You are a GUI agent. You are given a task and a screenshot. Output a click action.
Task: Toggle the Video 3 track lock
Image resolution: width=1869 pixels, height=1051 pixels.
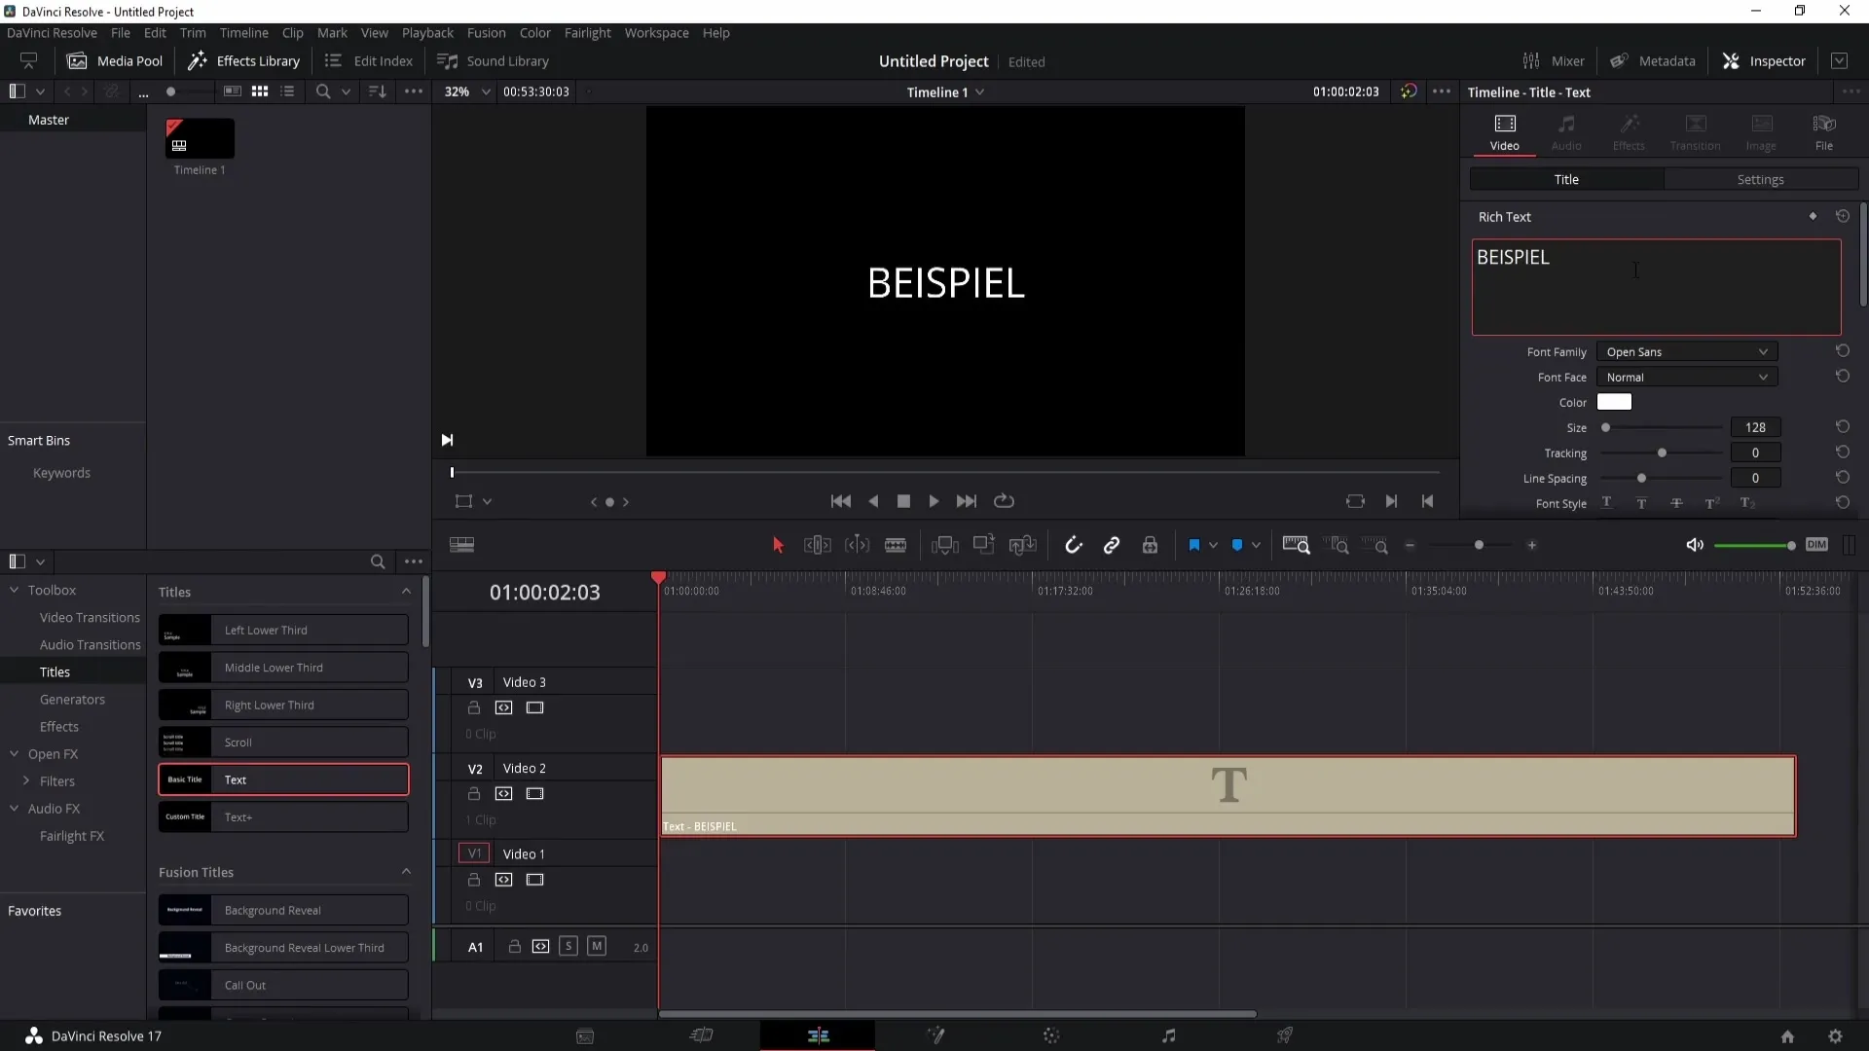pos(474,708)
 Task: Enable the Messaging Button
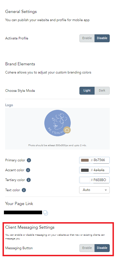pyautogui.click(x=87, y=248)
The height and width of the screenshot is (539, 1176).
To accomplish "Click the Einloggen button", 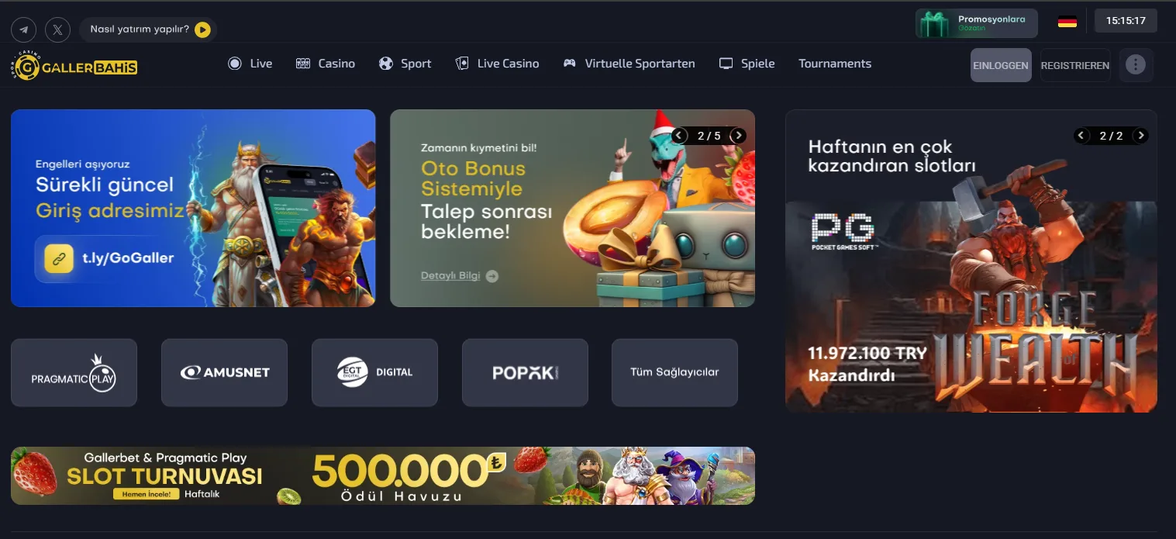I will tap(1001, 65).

--- What to produce ---
Lines from the entries that contain the string "screenshot" must be found and copied.

--- Solution to this exercise ---
You are a GUI agent. You are given a task and a screenshot. Output a click action.
The height and width of the screenshot is (539, 1176).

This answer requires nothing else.